Cidades para quem?
Semana passada, tivemos a III Conferência da ONU para o Habitat. Representantes de governo, de agências, da sociedade civil e de movimentos se encontraram em Quito, Equador, para discutir uma nova agenda urbana para os próximos 20 anos. Para quem olha de longe, sem se envolver no processo, pode acreditar que se trata de mais uma daquelas reuniões internacionais onde governos assinam compromissos, mas nada muda na vida das pessoas. Porém, desta vez é diferente. E sabe por quê?
Primeiramente é bom olharmos para a conferência em si e entender do que se trata. A Conferência da ONU para o Habitat acontece a cada 20 anos. É a partir dela que governos e sociedade civil identificam os principais temas da agenda urbana a serem abordados. E como sabem, o mundo está cada vez mais urbano. No Brasil, 85% da população vivem nas cidades. E no mundo, estima-se que em 2030 teremos 60% da população em cidades.
Se olharmos para trás, vemos que o processo de urbanização se intensificou nas últimas décadas. As cidades ficaram mais densas. Porém, elas não foram planejadas para isso. E vou além, em muitos casos, o desenho da cidade foi feito a partir da especulação e de forma bem patriarcal. E qual o resultado? Temos cidades fragmentadas, desiguais. De um lado, áreas superpopulosas, sem infraestrutura ou espaços e serviços públicos de qualidade. Do outro, uma cidade acessível, mas não para todos. Para as mulheres, a situação ainda é pior, pois além da má qualidade, há o medo de violência nas áreas públicas. Pense na sua cidade, e verá que a descrição se encaixará.
Esta Conferência veio para repensar a cidade. Na última vez que ocorreu, há 20 anos, ela trouxe o reconhecimento do direito a moradia adequada a todas e todos. Neste ano, o tema foi o Direito à Cidade. Para parte da sociedade civil, que buscava o reconhecimento deste conceito, o direito à cidade é uma nova forma de pensar a cidade. É olhar a partir do coletivo, uma cidade que efetivamente seja para todos, como um bem comum. É ter espaços públicos, serviços de qualidade, onde não há discriminação, nem desigualdade de gênero. Enfim, é uma cidade inclusiva, justa, democrática e sustentável.
Quando os governos assinaram a declaração com a inclusão do Direito à Cidade, pela primeira vez em um documento da ONU, foi uma vitória histórica nossa. Mais ainda, foi uma vitória de todas e todos que vivem nas cidades. A semente de uma nova visão urbana foi plantada e cabe agora aos governos federal e local, implementarem ações para transformar este conceito em realidade. Como sociedade civil, continuaremos na luta, monitorando e exigindo a ação.

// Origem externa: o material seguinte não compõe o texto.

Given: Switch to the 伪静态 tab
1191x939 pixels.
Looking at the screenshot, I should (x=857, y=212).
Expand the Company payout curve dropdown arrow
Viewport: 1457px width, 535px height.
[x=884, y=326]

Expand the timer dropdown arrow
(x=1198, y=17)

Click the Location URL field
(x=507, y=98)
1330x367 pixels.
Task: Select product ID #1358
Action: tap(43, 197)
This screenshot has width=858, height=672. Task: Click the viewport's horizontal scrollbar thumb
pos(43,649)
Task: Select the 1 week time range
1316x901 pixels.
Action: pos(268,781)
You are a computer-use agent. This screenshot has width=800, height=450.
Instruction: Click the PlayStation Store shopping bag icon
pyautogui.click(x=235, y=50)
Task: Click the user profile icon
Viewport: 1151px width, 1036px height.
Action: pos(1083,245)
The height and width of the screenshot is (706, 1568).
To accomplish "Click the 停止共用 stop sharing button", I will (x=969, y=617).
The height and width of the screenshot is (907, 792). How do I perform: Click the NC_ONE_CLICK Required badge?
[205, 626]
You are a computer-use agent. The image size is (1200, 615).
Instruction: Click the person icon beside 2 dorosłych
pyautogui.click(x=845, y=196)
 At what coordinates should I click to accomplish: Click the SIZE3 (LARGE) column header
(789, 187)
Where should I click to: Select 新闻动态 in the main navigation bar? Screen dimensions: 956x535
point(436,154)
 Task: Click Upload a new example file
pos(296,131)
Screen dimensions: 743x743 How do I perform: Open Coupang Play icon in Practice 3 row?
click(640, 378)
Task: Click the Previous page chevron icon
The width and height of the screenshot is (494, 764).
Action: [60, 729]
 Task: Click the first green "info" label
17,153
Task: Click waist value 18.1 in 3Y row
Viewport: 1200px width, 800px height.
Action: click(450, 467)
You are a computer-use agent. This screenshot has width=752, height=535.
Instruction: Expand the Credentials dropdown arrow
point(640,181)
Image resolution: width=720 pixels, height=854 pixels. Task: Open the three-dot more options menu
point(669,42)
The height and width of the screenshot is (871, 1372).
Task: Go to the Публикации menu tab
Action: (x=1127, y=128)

Como morador de uma cidade, quero viver em um lugar onde as mulheres não tenham medo de sair à noite ou de usar transporte público; um lugar onde espaços públicos sejam ocupados pelas pessoas de forma livre e inclusiva; um lugar onde serviços públicos sejam de qualidade para todos, independente de onde mora. A Conferência nos trouxe a esperança de mudança. Cabe agora que os países coloquem em prática. Que tenhamos cidades seguras para as mulheres, e cidades inclusivas e justas para todos!